Stored data entries
◇ ◇ ◇ ◇ ◇ ◇ ◇

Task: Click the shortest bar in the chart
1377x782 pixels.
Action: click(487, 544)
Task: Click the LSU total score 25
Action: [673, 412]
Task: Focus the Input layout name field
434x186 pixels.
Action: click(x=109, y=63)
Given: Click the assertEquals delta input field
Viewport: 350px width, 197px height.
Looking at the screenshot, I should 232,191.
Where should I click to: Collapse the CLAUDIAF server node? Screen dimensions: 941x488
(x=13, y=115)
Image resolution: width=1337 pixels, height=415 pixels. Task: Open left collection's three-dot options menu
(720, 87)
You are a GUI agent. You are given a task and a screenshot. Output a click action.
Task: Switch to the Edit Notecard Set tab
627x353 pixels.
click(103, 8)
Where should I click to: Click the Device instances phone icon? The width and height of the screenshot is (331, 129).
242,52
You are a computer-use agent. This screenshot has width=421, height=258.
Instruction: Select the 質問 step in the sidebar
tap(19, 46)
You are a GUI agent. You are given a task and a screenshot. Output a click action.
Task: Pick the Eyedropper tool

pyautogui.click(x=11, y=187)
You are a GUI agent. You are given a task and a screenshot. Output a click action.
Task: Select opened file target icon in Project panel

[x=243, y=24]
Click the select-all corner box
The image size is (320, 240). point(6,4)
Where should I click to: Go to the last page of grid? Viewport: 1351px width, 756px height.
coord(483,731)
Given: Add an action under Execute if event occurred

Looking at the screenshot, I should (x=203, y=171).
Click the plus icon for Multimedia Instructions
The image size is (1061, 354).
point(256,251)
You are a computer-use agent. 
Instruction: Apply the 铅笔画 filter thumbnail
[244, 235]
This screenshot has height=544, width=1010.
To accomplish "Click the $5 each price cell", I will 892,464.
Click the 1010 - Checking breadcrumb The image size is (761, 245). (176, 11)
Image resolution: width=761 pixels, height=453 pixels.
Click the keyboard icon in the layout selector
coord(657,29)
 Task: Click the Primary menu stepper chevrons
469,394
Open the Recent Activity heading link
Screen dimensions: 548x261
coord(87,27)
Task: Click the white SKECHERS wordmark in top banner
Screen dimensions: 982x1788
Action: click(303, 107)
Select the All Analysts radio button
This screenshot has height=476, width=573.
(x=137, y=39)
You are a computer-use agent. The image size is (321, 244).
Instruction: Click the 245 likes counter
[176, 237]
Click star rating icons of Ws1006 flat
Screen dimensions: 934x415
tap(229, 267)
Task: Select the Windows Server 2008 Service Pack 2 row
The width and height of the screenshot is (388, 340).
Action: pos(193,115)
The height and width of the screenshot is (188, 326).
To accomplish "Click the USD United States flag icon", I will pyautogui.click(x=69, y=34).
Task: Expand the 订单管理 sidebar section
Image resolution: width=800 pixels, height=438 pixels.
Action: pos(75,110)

◇ ◇ ◇ ◇ ◇ ◇ ◇

• **Task prompt**
Please set down each entry again, word for word.

• **Answer area**
Task: Click the shortest bar in the chart
1377x782 pixels.
Action: click(487, 544)
Task: Click the LSU total score 25
Action: [673, 412]
Task: Focus the Input layout name field
434x186 pixels.
Action: click(x=109, y=63)
Given: Click the assertEquals delta input field
Viewport: 350px width, 197px height.
Looking at the screenshot, I should 232,191.
Where should I click to: Collapse the CLAUDIAF server node? Screen dimensions: 941x488
(x=13, y=115)
Image resolution: width=1337 pixels, height=415 pixels. Task: Open left collection's three-dot options menu
(720, 87)
You are a GUI agent. You are given a task and a screenshot. Output a click action.
Task: Switch to the Edit Notecard Set tab
627x353 pixels.
click(103, 8)
Where should I click to: Click the Device instances phone icon? The width and height of the screenshot is (331, 129).
242,52
You are a computer-use agent. This screenshot has width=421, height=258.
Instruction: Select the 質問 step in the sidebar
tap(19, 46)
You are a GUI agent. You are given a task and a screenshot. Output a click action.
Task: Pick the Eyedropper tool

pyautogui.click(x=11, y=187)
You are a GUI agent. You are given a task and a screenshot. Output a click action.
Task: Select opened file target icon in Project panel

[x=243, y=24]
Click the select-all corner box
The image size is (320, 240). point(6,4)
Where should I click to: Go to the last page of grid? Viewport: 1351px width, 756px height.
coord(483,731)
Given: Add an action under Execute if event occurred

Looking at the screenshot, I should (x=203, y=171).
Click the plus icon for Multimedia Instructions
The image size is (1061, 354).
point(256,251)
You are a computer-use agent. 
Instruction: Apply the 铅笔画 filter thumbnail
[244, 235]
This screenshot has height=544, width=1010.
To accomplish "Click the $5 each price cell", I will 892,464.
Click the 1010 - Checking breadcrumb The image size is (761, 245). (176, 11)
Image resolution: width=761 pixels, height=453 pixels.
Click the keyboard icon in the layout selector
coord(657,29)
 Task: Click the Primary menu stepper chevrons
469,394
Open the Recent Activity heading link
Screen dimensions: 548x261
coord(87,27)
Task: Click the white SKECHERS wordmark in top banner
Screen dimensions: 982x1788
Action: click(303, 107)
Select the All Analysts radio button
This screenshot has height=476, width=573.
(x=137, y=39)
You are a computer-use agent. The image size is (321, 244).
Instruction: Click the 245 likes counter
[176, 237]
Click star rating icons of Ws1006 flat
Screen dimensions: 934x415
tap(229, 267)
Task: Select the Windows Server 2008 Service Pack 2 row
The width and height of the screenshot is (388, 340).
Action: pos(193,115)
The height and width of the screenshot is (188, 326).
To accomplish "Click the USD United States flag icon", I will pyautogui.click(x=69, y=34).
Task: Expand the 订单管理 sidebar section
Image resolution: width=800 pixels, height=438 pixels.
Action: pos(75,110)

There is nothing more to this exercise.